Puis c’était le déjeuner offert par les Parisiens de Paris à Igounet-de-Villers, un bien brave homme mais un bien piètre peintre, à André Lhote, un bien intelligent homme, mais aussi un bien piètre peintre et à Madeleine Renaud, à Moussia, etc. André de Fouquières, président, fort important. J’étais à côté de la femme d’A[ndré] Lhote. Nous avons parlé de Rome. André Lhote prépare une anthologie des artistes écrivains depuis Poussin jusqu’à Picasso! Quel farceur! Picasso sur le même plan que Poussin.

Quittant les officiels de l’indépendance, été à pied jusqu’à l’Institut. Classement des peintres. Jaulmes est classé en première ligne, Domergue pas. L’Académie l'élit en tête des réprouvés par les peintres.

26 mars [1944]

Travail au groupe du Père-Lachaise[8]. Je peux considérer le groupe esquisse comme terminé. Maintenant au grand fond qui en dessin déjà fait bien.

Après-midi, visite chaleureuse de M. Yves de Constantin accompagnant une fort belle et charmante femme, Mme Gadella. Mon Cantique des cantiques a toujours un énorme succès. Mme Gadella avait connu Nadine[9] au lycée Molière.

27 mars [1944]

Vu ce matin un très beau modèle. Je l’ai retenu immédiatement. Demain matin, je commence avec lui Michel-Ange. C’est un homme jeune. Mais de même que Michel-Ange a donné à ses prophètes des musculatures magnifiques d’hommes en pleine force, je peux et je veux faire de Michel-Ange une sorte de figure légendaire sans âge déterminé, aux muscles immortels, au visage ravagé. J’ai passé l’après-midi comme un jeune homme préparant sa première statue, à limer des fers, tordre mes armatures, raboter les planches, préparer ma cire. Je ne perdrai pas une minute demain. La matinée a été passée à la pendule que je modifie pour la rendre mécaniquement plus pratique. Elle sera mieux plastiquement. Lily[10] rentre à Paris avec une moisson de nouvelles. Elle a vu des banquiers. Ces messieurs conseillent de ne pas garder des valeurs actions françaises. On croit à un effondrement en Bourse. On dit aussi que le discours Churchill a fait mauvaise impression. On croit y discerner comme l’annonce d’un moindre effort de l’Amérique. Celle-ci aurait vraiment eu des conversations avec l’Allemagne qui aurait offert de se retirer de France, Hollande, Belgique, Italie, à condition que l’Angleterre et l’Amérique s’unissent à elle contre la Russie! Faut-il être sot vraiment pour croire que pareilles tractations aient pu avoir lieu. Je crois fermement à une action anglo-américaine. Et cependant l’affaire d’Anzio et de Cassino me rendent bien perplexe. Il paraît qu’en Normandie la radio est interdite. Les gens qui conservent des postes sont mis sur le même pied que les détenteurs d’armes... Est-ce vrai?
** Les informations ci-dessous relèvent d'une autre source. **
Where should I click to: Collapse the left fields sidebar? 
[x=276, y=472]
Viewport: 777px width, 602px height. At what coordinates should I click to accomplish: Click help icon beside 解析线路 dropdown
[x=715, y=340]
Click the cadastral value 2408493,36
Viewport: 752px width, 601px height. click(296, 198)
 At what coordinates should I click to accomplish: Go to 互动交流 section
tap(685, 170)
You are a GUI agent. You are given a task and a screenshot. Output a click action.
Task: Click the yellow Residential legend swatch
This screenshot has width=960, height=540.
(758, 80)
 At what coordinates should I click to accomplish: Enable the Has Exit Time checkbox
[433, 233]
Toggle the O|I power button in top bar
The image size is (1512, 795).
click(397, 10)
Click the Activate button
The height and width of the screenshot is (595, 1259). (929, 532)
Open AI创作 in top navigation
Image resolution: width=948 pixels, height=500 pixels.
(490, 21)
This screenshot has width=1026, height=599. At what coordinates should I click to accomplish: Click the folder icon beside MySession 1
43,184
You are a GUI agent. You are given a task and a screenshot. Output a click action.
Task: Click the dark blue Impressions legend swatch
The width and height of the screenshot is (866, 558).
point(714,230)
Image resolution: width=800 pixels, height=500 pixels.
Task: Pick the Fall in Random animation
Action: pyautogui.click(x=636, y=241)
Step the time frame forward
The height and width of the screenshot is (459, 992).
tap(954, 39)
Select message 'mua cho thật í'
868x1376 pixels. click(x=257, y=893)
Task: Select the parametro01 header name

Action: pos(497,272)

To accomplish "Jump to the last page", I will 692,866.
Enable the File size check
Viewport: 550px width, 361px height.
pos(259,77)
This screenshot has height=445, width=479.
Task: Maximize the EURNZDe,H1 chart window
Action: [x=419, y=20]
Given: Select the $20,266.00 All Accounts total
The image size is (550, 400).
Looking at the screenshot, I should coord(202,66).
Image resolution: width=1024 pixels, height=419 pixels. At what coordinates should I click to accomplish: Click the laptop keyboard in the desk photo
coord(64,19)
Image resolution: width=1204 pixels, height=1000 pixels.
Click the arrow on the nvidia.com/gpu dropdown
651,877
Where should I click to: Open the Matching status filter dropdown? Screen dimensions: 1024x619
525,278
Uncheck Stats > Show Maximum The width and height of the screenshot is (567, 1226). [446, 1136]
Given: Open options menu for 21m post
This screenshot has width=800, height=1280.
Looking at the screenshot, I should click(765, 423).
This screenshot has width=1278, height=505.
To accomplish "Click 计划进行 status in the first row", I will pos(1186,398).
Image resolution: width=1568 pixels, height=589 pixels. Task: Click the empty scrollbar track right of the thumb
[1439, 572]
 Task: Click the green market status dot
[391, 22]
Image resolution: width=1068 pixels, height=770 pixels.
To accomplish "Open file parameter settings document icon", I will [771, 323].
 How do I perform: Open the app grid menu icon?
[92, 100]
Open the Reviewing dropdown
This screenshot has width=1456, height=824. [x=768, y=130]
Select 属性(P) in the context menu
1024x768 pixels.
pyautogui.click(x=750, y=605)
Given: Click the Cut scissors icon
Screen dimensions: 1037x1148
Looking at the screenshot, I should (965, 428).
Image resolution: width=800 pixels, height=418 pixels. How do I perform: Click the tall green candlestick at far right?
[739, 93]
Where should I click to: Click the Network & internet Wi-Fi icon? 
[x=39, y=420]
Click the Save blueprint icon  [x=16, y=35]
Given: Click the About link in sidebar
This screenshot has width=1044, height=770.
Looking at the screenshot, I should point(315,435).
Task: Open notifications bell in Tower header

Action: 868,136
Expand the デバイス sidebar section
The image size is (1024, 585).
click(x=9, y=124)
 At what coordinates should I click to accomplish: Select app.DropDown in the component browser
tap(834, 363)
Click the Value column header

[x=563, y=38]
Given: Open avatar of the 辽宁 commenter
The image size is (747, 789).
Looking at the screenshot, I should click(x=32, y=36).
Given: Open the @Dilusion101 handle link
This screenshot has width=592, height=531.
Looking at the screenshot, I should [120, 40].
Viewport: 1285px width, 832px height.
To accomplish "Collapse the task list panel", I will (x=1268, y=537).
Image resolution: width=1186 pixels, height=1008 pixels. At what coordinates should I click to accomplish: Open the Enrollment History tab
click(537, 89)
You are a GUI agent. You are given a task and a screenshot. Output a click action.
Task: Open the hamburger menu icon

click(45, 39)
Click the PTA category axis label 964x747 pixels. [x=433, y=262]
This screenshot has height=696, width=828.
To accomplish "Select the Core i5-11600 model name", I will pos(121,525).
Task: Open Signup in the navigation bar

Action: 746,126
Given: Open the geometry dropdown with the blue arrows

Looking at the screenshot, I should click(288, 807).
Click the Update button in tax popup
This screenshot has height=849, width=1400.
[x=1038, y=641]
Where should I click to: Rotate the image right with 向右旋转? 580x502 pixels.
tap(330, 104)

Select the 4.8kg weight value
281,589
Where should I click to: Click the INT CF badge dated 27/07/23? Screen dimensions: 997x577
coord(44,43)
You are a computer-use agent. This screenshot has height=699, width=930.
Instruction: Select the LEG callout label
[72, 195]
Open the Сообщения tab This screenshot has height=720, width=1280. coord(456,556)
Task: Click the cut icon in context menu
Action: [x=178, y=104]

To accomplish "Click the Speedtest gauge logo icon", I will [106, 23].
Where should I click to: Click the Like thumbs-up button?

Visite de Rigal, il me montre des photographies. Ses grandes choses sont aussi laides que du Brecker.

28 mars [1944]

Aujourd’hui j’ai commencé Michel-Ange. Modèle magnifique, mais dont la forme n’est pas tout à fait assez tourmentée. Mais les proportions sont remarquables. Je m’en servirai pour Prométhée et aussi cet Orphée qui commence à me travailler. L’après-midi, j’ai composé les quatre angles des encadrements des constellations. Ça s’arrange.

La guerre : les Russes ont pris Nicolaieff. Ils seraient à portée des pétroles de Galicie. Quand aux Anglais-Américains, en Italie, ils comptent le nombre des départs de leurs avions et constatent qu’ils ont des déceptions à Cassino. Les Allemands descendent en Roumanie à travers la Hongrie. Et le gouvernement bulgare livre à Hitler l’armée bulgare. Et les Hongrois se rendent aux Russes, sans combattre.

29 mars [1944]

Il semble que l’armée allemande, en Ukraine, est complètement désorganisée. Les Russes seraient à 100 km d’Odessa, tandis qu’ils se massent sur la rive droite du Pruthe et que leurs obus commencent à tomber en Roumanie. Bobard : Staline aurait fait dire à Churchill et Roosevelt que leurs débarquements ne l’intéressaient plus. Il se chargeait seul d’en finir avec les Allemands. Autre bobard : Roosevelt, préoccupé de sa réélection, ralentirait le rythme de son aide aux Anglais et aux Russes. Un ami de Tristan Bernard me racontait le voyage de ce dernier de Cannes, où il fut arrêté, jusqu’à Drancy. Trente heures en wagons à bestiaux, plombé. Une quinzaine de malheureux de tout âge, femmes et hommes. C’était affreux, immonde au delà de ce qu’on peut penser. Pas un banc, pas même de paille, rien d’autre que les quatre parois du wagon. Leurs geôliers n’ont rouvert qu’à l’arrivée à Drancy. Il y en a qui ont subi pareil traitement durant plusieurs jours et plusieurs nuits, pour être transportés jusqu’au fond de la Pologne ou en Ukraine.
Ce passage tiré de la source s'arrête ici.